AIM OF THE TASK >>
Reproduce every one of the following records word for word, without any changes.

INPUT RECORDS >>
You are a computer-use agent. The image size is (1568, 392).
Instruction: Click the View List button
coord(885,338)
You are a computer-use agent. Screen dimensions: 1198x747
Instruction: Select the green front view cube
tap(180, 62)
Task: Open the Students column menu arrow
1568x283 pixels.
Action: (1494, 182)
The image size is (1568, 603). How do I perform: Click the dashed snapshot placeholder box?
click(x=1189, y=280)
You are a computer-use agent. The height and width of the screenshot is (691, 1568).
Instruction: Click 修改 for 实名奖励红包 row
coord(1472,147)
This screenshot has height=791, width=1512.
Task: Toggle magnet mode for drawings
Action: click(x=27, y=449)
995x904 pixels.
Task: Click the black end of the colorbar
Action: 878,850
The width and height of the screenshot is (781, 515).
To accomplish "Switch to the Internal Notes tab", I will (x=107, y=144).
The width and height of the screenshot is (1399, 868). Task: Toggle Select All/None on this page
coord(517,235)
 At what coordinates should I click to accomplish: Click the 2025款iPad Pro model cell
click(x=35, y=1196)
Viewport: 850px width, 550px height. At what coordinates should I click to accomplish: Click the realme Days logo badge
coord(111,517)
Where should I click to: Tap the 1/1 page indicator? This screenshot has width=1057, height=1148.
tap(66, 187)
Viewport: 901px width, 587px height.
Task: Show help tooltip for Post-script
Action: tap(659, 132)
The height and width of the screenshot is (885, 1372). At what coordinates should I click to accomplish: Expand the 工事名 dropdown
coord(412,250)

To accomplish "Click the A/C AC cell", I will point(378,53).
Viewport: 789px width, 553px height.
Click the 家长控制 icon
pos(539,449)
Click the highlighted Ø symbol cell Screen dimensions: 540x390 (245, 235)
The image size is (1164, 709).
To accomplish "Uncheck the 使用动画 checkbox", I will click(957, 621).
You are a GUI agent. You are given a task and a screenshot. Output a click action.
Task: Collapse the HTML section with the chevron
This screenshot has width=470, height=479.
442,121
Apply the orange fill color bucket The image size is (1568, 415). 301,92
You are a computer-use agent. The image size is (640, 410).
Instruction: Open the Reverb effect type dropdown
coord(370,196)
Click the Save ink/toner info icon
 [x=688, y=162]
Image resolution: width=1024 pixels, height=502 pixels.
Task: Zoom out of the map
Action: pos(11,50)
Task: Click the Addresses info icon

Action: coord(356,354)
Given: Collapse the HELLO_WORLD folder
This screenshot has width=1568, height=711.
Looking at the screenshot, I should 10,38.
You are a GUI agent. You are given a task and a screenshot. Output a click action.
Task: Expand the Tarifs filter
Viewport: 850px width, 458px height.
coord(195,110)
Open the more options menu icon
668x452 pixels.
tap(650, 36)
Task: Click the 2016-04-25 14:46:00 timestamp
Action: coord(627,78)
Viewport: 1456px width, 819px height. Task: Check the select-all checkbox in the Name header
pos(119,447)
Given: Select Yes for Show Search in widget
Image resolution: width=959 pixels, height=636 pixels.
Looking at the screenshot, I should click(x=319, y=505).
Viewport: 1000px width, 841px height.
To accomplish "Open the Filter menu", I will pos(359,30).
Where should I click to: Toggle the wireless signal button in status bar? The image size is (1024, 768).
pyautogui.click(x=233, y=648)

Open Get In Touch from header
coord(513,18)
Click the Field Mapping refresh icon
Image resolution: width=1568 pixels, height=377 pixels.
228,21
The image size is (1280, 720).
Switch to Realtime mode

ANSWER FOR THIS EXERCISE >>
You are a computer-use agent. The image size is (1568, 392).
Instruction: Click the View List button
coord(885,338)
You are a computer-use agent. Screen dimensions: 1198x747
Instruction: Select the green front view cube
tap(180, 62)
Task: Open the Students column menu arrow
1568x283 pixels.
Action: (1494, 182)
The image size is (1568, 603). How do I perform: Click the dashed snapshot placeholder box?
click(x=1189, y=280)
You are a computer-use agent. The height and width of the screenshot is (691, 1568).
Instruction: Click 修改 for 实名奖励红包 row
coord(1472,147)
This screenshot has height=791, width=1512.
Task: Toggle magnet mode for drawings
Action: click(x=27, y=449)
995x904 pixels.
Task: Click the black end of the colorbar
Action: 878,850
The width and height of the screenshot is (781, 515).
To accomplish "Switch to the Internal Notes tab", I will (x=107, y=144).
The width and height of the screenshot is (1399, 868). Task: Toggle Select All/None on this page
coord(517,235)
 At what coordinates should I click to accomplish: Click the 2025款iPad Pro model cell
click(x=35, y=1196)
Viewport: 850px width, 550px height. At what coordinates should I click to accomplish: Click the realme Days logo badge
coord(111,517)
Where should I click to: Tap the 1/1 page indicator? This screenshot has width=1057, height=1148.
tap(66, 187)
Viewport: 901px width, 587px height.
Task: Show help tooltip for Post-script
Action: tap(659, 132)
The height and width of the screenshot is (885, 1372). At what coordinates should I click to accomplish: Expand the 工事名 dropdown
coord(412,250)

To accomplish "Click the A/C AC cell", I will point(378,53).
Viewport: 789px width, 553px height.
Click the 家长控制 icon
pos(539,449)
Click the highlighted Ø symbol cell Screen dimensions: 540x390 (245, 235)
The image size is (1164, 709).
To accomplish "Uncheck the 使用动画 checkbox", I will click(957, 621).
You are a GUI agent. You are given a task and a screenshot. Output a click action.
Task: Collapse the HTML section with the chevron
This screenshot has width=470, height=479.
442,121
Apply the orange fill color bucket The image size is (1568, 415). 301,92
You are a computer-use agent. The image size is (640, 410).
Instruction: Open the Reverb effect type dropdown
coord(370,196)
Click the Save ink/toner info icon
 [x=688, y=162]
Image resolution: width=1024 pixels, height=502 pixels.
Task: Zoom out of the map
Action: pos(11,50)
Task: Click the Addresses info icon

Action: coord(356,354)
Given: Collapse the HELLO_WORLD folder
This screenshot has width=1568, height=711.
Looking at the screenshot, I should 10,38.
You are a GUI agent. You are given a task and a screenshot. Output a click action.
Task: Expand the Tarifs filter
Viewport: 850px width, 458px height.
coord(195,110)
Open the more options menu icon
668x452 pixels.
tap(650, 36)
Task: Click the 2016-04-25 14:46:00 timestamp
Action: coord(627,78)
Viewport: 1456px width, 819px height. Task: Check the select-all checkbox in the Name header
pos(119,447)
Given: Select Yes for Show Search in widget
Image resolution: width=959 pixels, height=636 pixels.
Looking at the screenshot, I should click(x=319, y=505).
Viewport: 1000px width, 841px height.
To accomplish "Open the Filter menu", I will pos(359,30).
Where should I click to: Toggle the wireless signal button in status bar? The image size is (1024, 768).
pyautogui.click(x=233, y=648)

Open Get In Touch from header
coord(513,18)
Click the Field Mapping refresh icon
Image resolution: width=1568 pixels, height=377 pixels.
228,21
The image size is (1280, 720).
Switch to Realtime mode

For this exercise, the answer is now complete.